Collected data
:::
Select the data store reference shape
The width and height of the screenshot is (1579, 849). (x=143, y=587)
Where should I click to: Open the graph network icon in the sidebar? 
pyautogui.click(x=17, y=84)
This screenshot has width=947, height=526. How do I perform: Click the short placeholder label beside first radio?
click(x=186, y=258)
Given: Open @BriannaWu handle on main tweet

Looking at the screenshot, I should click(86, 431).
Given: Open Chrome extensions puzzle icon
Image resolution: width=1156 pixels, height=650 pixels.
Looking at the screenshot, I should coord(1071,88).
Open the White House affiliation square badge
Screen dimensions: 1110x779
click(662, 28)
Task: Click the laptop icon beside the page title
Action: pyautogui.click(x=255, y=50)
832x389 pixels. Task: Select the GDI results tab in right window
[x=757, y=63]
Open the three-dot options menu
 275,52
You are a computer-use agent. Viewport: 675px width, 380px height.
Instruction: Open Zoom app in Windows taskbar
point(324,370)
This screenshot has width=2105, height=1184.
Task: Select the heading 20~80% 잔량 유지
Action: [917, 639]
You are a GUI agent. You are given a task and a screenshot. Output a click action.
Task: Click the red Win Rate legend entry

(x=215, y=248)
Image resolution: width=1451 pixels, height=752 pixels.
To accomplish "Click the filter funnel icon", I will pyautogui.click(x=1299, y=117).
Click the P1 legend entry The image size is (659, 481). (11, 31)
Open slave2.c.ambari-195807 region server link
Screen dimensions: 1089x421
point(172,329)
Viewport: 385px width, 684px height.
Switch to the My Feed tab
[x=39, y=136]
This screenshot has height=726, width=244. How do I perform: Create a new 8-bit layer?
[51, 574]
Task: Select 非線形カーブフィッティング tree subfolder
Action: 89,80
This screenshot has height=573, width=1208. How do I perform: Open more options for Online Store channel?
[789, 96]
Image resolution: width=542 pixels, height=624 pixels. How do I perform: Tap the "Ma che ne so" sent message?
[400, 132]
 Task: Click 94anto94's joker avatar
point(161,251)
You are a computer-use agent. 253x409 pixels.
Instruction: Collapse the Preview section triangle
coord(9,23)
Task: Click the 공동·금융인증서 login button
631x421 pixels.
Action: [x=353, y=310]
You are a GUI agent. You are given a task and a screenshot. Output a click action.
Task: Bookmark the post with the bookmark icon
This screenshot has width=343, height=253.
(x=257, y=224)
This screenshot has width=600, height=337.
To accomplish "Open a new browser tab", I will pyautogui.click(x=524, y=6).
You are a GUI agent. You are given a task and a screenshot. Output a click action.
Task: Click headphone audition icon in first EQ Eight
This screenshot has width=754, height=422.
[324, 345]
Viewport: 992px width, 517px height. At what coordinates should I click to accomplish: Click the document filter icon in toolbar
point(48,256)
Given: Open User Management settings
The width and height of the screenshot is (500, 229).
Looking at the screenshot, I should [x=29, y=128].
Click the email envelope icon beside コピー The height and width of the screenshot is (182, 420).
:::
> [Problem details]: Once you reach the line with "Task: Bookmark the" in the data above, copy it and every line after it exactly, up to and including the line with "Given: Open User Management settings".

> [Output of the task]:
Task: Bookmark the post with the bookmark icon
This screenshot has width=343, height=253.
(x=257, y=224)
This screenshot has width=600, height=337.
To accomplish "Open a new browser tab", I will pyautogui.click(x=524, y=6).
You are a GUI agent. You are given a task and a screenshot. Output a click action.
Task: Click headphone audition icon in first EQ Eight
This screenshot has width=754, height=422.
[324, 345]
Viewport: 992px width, 517px height. At what coordinates should I click to accomplish: Click the document filter icon in toolbar
point(48,256)
Given: Open User Management settings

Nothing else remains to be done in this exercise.